__Problem requirements__
Rewrite the part of the post on generative AI between "highplainsdem" and "what they're doing.", inclusive, swapping "careful checking" for "close review".

__Text__
——————————

Sat Jan 31, 2026, 11:14 PM
14 hrs ago

We’re headed for a place where many of these skills won’t be needed in the future. These are just the first indicators. I’m not convinced it’s better, but it’s looking inevitable.

highplainsdem

(60,693 posts)
4. Generative AI models are badly flawed, inherently flawed, which is why they should never be used by
Sun Feb 1, 2026, 12:04 PM
1 hr ago

anyone without careful checking, if they're being used for anything important.

They can't be checked properly by anyone without the knowledge to understand what they're doing.

Use of genAI is NOT inevitable.

AI companies, peddlers and fans/addicts want everyone to believe it is, but that's simply pro-AI propaganda. Which the AI bros are good at. Sam Altman especially.

But it's bullshit.

As I've mentioned here often, some people are temporarily forced to use genAI because of their schools or jobs. But they can and should point out why use of genAI is a bad idea.

——————————

__Source data__

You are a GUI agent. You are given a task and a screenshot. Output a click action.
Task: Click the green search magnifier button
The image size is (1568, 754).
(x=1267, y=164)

——————————

__Final answer__
highplainsdem

(60,693 posts)
4. Generative AI models are badly flawed, inherently flawed, which is why they should never be used by
Sun Feb 1, 2026, 12:04 PM
1 hr ago

anyone without close review, if they're being used for anything important.

They can't be checked properly by anyone without the knowledge to understand what they're doing.